If you get to the top of the tree within transaction banking in the Middle East, it can be incredibly lucrative – these roles pay up to $470k, according to recruiters Robert Half, which is more than a managing director in investment banking receives in the region. It’s the one area where international banks like Standard Chartered, Deutsche Bank and Citi have continued to hire, while also competing against regional players.
“Banks are going back to basics in the region, and this has created a sustained demand for transaction services professionals, particularly in cash management,” says van Meir.
Loans are cheaper than tapping the debt capital markets for companies and they are also a method by which firms have preferred to raise funds. In 2013, syndicated loans in the Middle East and Africa reached $47.6bn. It’s an area where (again) SocGen is talking up expansion, but so are the likes of Barclays and HSBC, according to recruiters.

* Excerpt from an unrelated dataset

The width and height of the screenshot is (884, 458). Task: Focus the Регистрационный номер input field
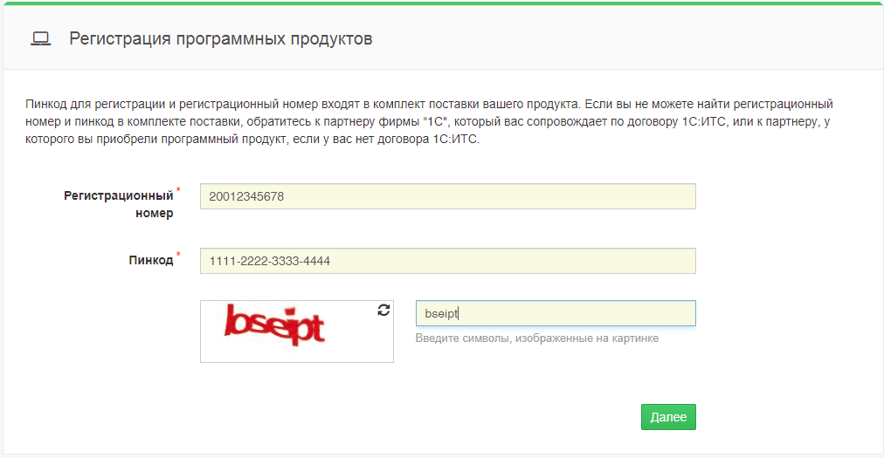click(x=447, y=196)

There are tentative signs that asset managers in the Middle East are beginning to expand on the back of a surge in market value in the region in recent months. Shuaa Capital has shaken up its senior management and added Amer Khan to lead its asset management division, while Alpen Capital, the investment bank, has just launched a new asset management division. This is indicative of a desire to move away from a pure distribution office in the region, to actual expansion, believe Omar Taha, a former investment banker and managing director of executive search firm The S&T Group in Dubai.
“Markets are up big time this year and a lot of firms are looking for people with solid track records managing money,” he says. “Asset management professional jobs require a mix of accounting, management, and managerial skills to be able to fulfill the role. Professionals having the same mix of qualifications are highly in-demand in the UAE.”
In another bid to generate revenues from simple, more traditional avenues, the market for treasury sales professionals in the Gulf is heating up, believes James Maidlow, manager of Robert Half Financial Services in the UAE. Dubai Islamic Bank is one firm that’s actively hiring in this area.
“All banks are active in this area, so war for talent is rife,” he says.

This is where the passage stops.